MIRI senior researcher Eliezer Yudkowsky writes:
Redwood Research is investigating a toy problem in AI alignment which I find genuinely interesting – namely, training a classifier over GPT-3 continuations of prompts that you'd expect to lead to violence, to prohibit responses involving violence / human injury? E.g., complete "I pulled out a gun and shot him" with "And he dodged!" instead of "And he fell to the floor dead."
(The use of violence / injury avoidance as a toy domain has nothing to do with the alignment research part, of course; you could just as well try to train a classifier against fictional situations where a character spoke out loud, despite prompts seeming to lead there, and it would be basically the same problem.)
Why am I excited? Because it seems like a research question where, and this part is very rare, I can't instantly tell from reading the study description which results they'll find.
I do expect success on the basic problem, but for once this domain is complicated enough that we can then proceed to ask questions that are actually interesting. Will humans always be able to fool the classifier, once it's trained, and then retrained against the first examples that fooled it? Will humans be able to produce violent continuations by a clever use of prompts, without attacking the classifier directly? How over-broad does the exclusion have to be – how many other possibilities must it exclude – in order for it to successfully include all violent continuations? Suppose we tried training GPT-3+classifier on something like 'low impact', to avoid highly impactful situations across a narrow range of domains; would it generalize correctly to more domains on the first try?

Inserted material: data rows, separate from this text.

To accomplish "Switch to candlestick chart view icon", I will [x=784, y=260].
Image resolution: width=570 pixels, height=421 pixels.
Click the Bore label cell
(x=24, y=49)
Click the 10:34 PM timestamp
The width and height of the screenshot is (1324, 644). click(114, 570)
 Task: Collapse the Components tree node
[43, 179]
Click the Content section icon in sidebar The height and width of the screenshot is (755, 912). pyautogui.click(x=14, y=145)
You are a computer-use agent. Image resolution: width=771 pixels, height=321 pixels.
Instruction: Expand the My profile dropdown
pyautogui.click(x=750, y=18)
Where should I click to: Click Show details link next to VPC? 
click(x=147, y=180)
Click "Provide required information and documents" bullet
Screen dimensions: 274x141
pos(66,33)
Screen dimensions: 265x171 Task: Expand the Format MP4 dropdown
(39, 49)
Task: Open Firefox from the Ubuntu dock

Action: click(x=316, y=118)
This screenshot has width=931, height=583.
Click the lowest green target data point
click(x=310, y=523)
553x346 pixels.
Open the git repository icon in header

I'd like to see more real alignment research of this type.
Redwood Research is currently hiring people to try tricking their model, $30/hr: link
If you want to learn more, Redwood Research is currently taking questions for an AMA on the Effective Altruism Forum.
- MIRI's Evan Hubinger discusses a new alignment research proposal for transparency: Automating Auditing.
News and links
- Alex Turner releases When Most VNM-Coherent Preference Orderings Have Convergent Instrumental Incentives. MIRI's Abram Demski comments: "I think this post could be pretty important. It offers a formal treatment of 'goal-directedness' and its relationship to coherence theorems such as VNM, a topic which has seen some past controversy but which has — till now — been dealt with only quite informally."
- Buck Shlegeris of Redwood Research writes on the alignment problem in different capability regimes and the theory-practice gap in alignable AI capabilities.
- The UK government's National AI Strategy says that "the government takes the long term risk of non-aligned Artificial General Intelligence, and the unforeseeable changes that it would mean for the UK and the world, seriously". In related news, Boris Johnson cites Toby Ord in a UN speech.